Álbum tem 11 faixas compostas e cantadas por Gonzagão e parceiros

por Estadão Conteúdo

14/10/2021 - 05h00

Em 1971, a gravadora RCA Victor lançou o LP O Canto Jovem de Luiz Gonzaga. Na capa, uma foto em que o rei do baião aparece sem seu chapéu de vaqueiro e sua capa de couro, em frente a um arranha-céu espelhado. Uma das faixas do álbum era uma regravação de Asa Branca, a toada que foi seu grande sucesso em 1947, com participação de seu filho, Luiz Gonzaga Jr., que despontava na naquele momento com um dos nomes do Movimento Artístico Universitário, o MAU. 

Era uma tentativa da gravadora de aproximar Gonzagão a uma geração que, após a era do rádio, na qual ele foi um dos destaques, havia se ligado na bossa nova, na MPB e na Tropicália - e, posteriormente, no pop/rock nordestino que traria Alceu Valença, Zé Ramalho, Elba Ramalho, entre outros. Essa mesma conexão aparece agora no álbum Baião Granfino, que o cantor e compositor Jorge Du Peixe, vocalista da banda pernambucana Nação Zumbi, acaba de lançar, em investida solo.

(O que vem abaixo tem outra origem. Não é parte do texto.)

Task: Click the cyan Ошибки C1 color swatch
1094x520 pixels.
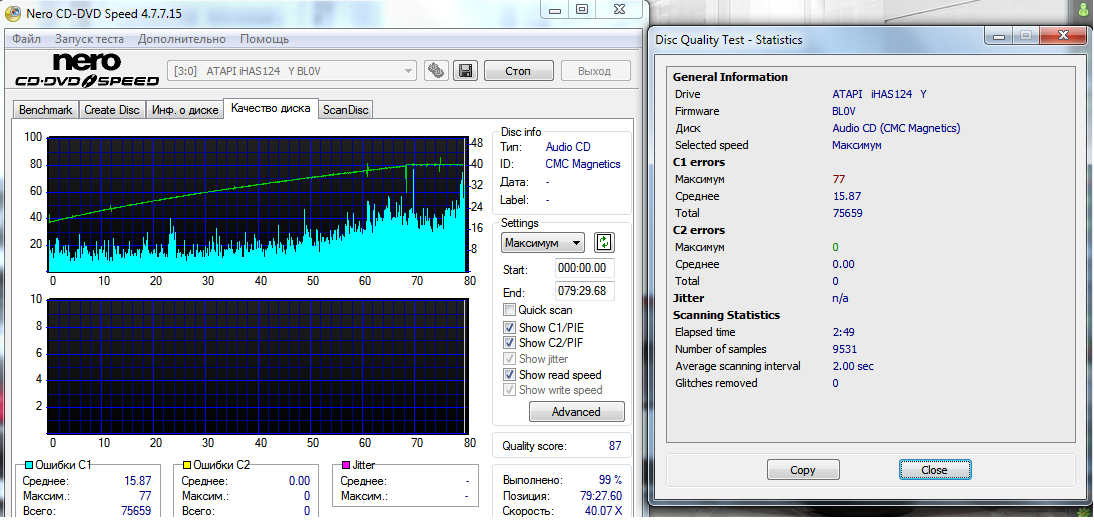Action: tap(28, 465)
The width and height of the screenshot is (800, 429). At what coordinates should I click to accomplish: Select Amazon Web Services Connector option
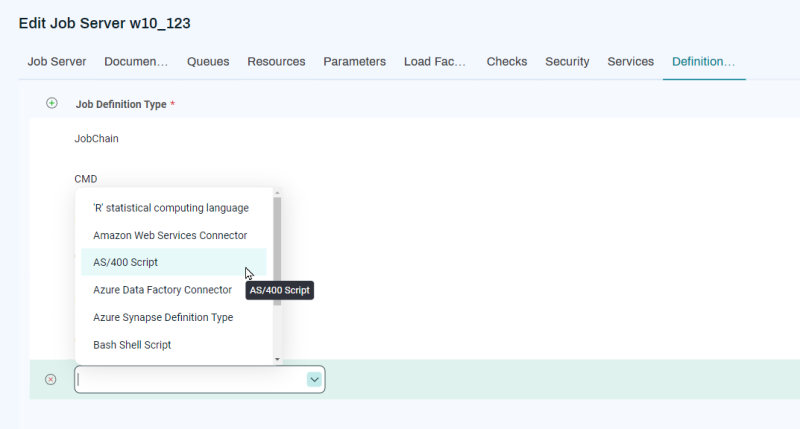170,235
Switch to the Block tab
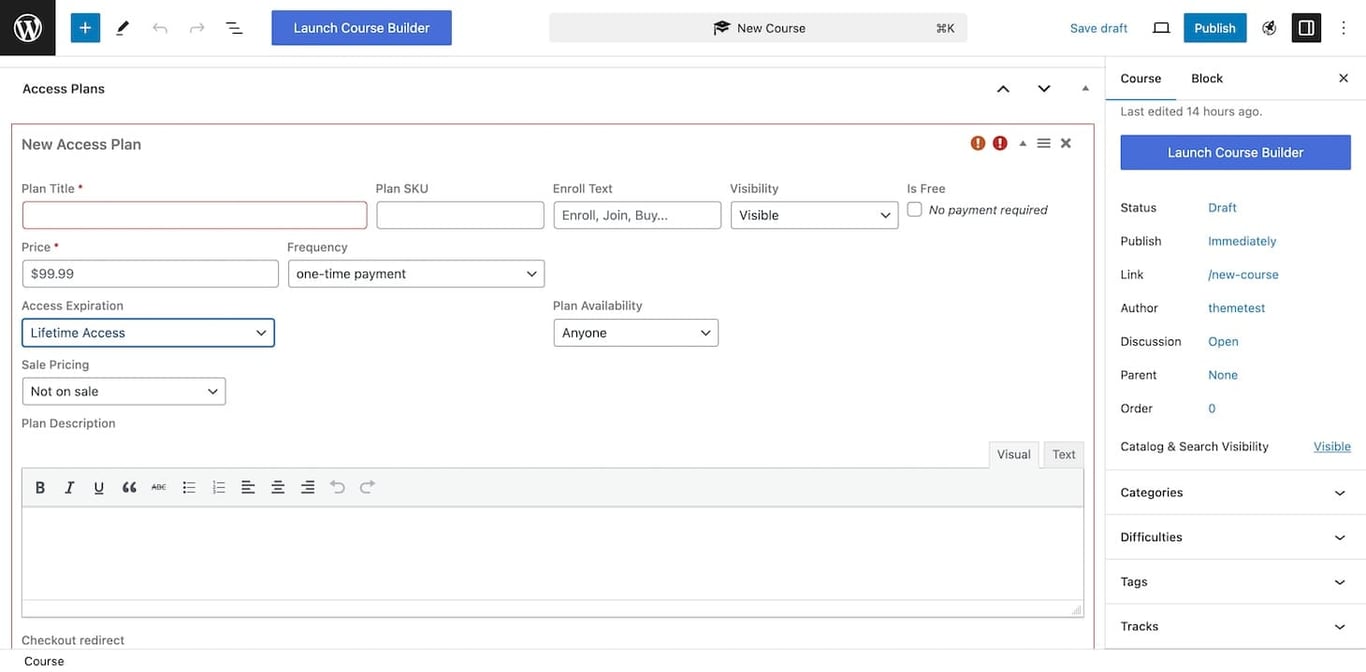 point(1206,77)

Com 11 faixas compostas e cantadas por Gonzagão e parceiros, 20 músicos participantes, o álbum chega às plataformas digitais pelo selo Babel.

A ideia do tributo nasceu do encontro de Du Peixe com o produtor Fábio Pinczowski em 2017, quando o cantor participou do programa Clubversão, da HBO, cantando o clássico Manhã de Carnaval (Luiz Bonfá/Antônio Maria) na companhia do baterista Wilson das Neves (1936-2017).

A intenção de ambos - Pinczowski assina a produção musical do álbum - era pegar a célula harmônica do baião de Gonzaga e usá-la em diferentes variações, sobretudo contemporâneas. Assim, Qui Nem Jiló, por exemplo, parceria de Gonzaga e Teixeira de 1950, ganhou uma versão african pop com uma pegada também de hip hop, na definição de Du Peixe.

Dentro do ambiente em que a Nação e Du Peixe se criaram, está Rei Bantu, composição assinada por Luiz Gonzaga e Zé Dantas lançada em 1950. Na criação de Du Peixe, Rei Bantu ainda ganhou toques de maxixe. Os músicos Pupillo (bateria, ex- Nação), Mestrinho (sanfona), Swami Jr (violão) e Carlos Malta (pífanos) participam da faixa.

Para Du Peixe, Gonzaga é "familiar". Além da música, sempre presente em sua infância e adolescência, ele lembra de uma cena que lhe marcou: a comoção das pessoas quando o corpo do artista chegou ao aeroporto de Recife - Du Peixe era funcionário da extinta companhia aérea Vasp - para depois ser transportado para Exu, onde foi enterrado.